Implementing product data mapping software comes with various business benefits, such as improved efficiency and customer relations. It also helps businesses organize their information in a world where retailers collect data from thousands of sources.
Other benefits of PDM include boosting sales and revenues, as well as insights into emerging trends. This can help your business act swiftly on such trends and stay ahead of the competition.
There are two types, especially when sophisticated projects are in play. They include logical and physical data mapping. Logical PDM, often done as the conceptual model identifies real-life objects and matches them with business-related concepts.
On the other hand, physical PDM focuses more on the implementation of complex data management cases, where businesses need to separate the conceptual model from the logical face.
Approaches to product mapping vary with organizations. However, you can choose an approach that works in your scenario from up to three options, including manual, semi-automated, and fully automated data mapping.
1. Manual mapping requires expert programming skills but guarantees 100% customization.

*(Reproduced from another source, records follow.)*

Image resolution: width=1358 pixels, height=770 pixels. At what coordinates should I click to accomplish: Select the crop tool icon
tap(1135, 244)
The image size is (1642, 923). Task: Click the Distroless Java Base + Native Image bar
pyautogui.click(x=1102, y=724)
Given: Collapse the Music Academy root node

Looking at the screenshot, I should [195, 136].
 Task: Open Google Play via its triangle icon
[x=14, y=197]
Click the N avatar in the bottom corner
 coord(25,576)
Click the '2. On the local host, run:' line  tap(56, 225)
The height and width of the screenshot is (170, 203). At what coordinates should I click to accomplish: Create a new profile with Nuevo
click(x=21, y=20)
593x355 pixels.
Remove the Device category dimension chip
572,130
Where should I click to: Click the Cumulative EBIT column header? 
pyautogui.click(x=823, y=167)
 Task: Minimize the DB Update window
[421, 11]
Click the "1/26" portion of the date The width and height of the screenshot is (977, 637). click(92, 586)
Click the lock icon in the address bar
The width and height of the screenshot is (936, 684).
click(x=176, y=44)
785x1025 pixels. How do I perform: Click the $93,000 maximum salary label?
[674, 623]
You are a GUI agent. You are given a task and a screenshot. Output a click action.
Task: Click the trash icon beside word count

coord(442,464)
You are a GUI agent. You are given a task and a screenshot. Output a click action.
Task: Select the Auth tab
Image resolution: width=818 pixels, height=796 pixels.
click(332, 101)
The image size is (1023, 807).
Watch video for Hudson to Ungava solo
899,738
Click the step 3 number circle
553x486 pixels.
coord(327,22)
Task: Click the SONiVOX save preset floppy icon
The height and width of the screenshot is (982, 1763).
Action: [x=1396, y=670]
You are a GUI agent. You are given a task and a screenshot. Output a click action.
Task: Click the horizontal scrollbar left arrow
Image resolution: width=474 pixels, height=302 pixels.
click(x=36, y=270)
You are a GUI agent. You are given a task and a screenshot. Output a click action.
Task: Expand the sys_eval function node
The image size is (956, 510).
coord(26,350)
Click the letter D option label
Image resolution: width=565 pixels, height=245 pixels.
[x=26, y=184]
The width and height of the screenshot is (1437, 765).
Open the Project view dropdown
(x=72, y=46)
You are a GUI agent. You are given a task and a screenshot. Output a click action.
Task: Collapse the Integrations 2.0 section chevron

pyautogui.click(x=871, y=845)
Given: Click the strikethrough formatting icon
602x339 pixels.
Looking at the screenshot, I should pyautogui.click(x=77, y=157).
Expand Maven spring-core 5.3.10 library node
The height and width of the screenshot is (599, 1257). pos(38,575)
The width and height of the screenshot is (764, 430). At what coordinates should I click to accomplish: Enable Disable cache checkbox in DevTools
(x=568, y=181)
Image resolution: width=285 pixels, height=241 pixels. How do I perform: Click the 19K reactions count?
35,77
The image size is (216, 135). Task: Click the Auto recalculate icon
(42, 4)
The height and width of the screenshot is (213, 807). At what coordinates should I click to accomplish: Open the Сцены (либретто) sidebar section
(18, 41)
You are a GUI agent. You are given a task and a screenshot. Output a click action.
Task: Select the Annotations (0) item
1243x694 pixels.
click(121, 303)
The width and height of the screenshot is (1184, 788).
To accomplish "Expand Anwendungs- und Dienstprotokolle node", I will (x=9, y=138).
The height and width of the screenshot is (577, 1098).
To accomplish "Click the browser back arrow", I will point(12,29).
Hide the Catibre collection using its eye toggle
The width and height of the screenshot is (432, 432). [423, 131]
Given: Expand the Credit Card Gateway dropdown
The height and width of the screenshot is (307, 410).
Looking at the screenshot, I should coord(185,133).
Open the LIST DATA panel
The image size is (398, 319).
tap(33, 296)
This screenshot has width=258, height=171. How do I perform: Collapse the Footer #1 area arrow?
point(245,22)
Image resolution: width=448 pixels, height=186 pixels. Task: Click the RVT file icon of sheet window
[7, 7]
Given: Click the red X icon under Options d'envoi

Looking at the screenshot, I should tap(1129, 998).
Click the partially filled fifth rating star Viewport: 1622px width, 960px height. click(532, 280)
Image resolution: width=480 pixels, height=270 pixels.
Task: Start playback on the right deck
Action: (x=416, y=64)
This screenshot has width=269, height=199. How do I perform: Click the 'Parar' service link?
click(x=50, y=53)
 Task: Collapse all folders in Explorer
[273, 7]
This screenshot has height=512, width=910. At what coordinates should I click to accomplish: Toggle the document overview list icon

2. Also known as schema mapping, the semi-automated approach leverages a software tool that connects matching data schemers.
3. In a fully automated approach, you can leverage a full-suite tool that doesn’t require any coding expertise. You just drag and drop.
The best practice for any product data mapping example is probably automation to resolve inconsistencies and save time. It is also a go-to approach if you’re dealing with large data sets. Other best practices include periodical maintenance and integration of top-tier security features for user access restrictions based on roles and privileges.
Data mapping is matching given source data with the required target data, where one (source) item matches with the other (target) item. For instance, to correctly display a notebook on Amazon, the category “Notebooks” available from the content provider is mapped to Amazon’s category “Laptops”.
In other words, we bring the product data to the requested taxonomy format to meet the client’s requirements. The task is to perform the transformation by correctly matching the content provider taxonomy and the target taxonomy.
Gepard Platform supports the following types of mapping:
1. Simple 1-to-1 mapping, where one source data item is mapped (matched) to one target data item. For instance, the category “Notebook_Computer” will be applied to the target product description, if the category in the content provider’s product description is “Notebooks”;
2. Complex 1-to-many mapping, where:
a. One source data item is mapped to two or more target data items with a single mapping condition, while the source and target data items relate to the same taxonomy entity. For instance, the category “NOTEBOOK_COMPUTER“ will be used in the output product description if the content provider’s product description has at least one of the categories “Notebooks“, “Tablets“ or “Kids’ Tablets“.
b. One source data item is mapped to two or more target data items with several mapping conditions, while the source and target data items relate to different taxonomy entities. For instance, the category “NOTEBOOK_COMPUTER“ will be used in the output product description if the content provider’s product description has the category “Notebooks“ AND the brand “Dell“.
A complete PDM has six steps, including data definition, mapping, transformation, testing, deployment, and maintenance/updates.
The key challenges of PDM include complicated input data sets, as well as mapping approaches.
A good product data mapping example is when a business wants to bridge location data sets in two systems to make them accurate and usable from the source to its destination.
PDM tools should have multiple format capabilities in your data environment. This includes support for your go-to enterprise software.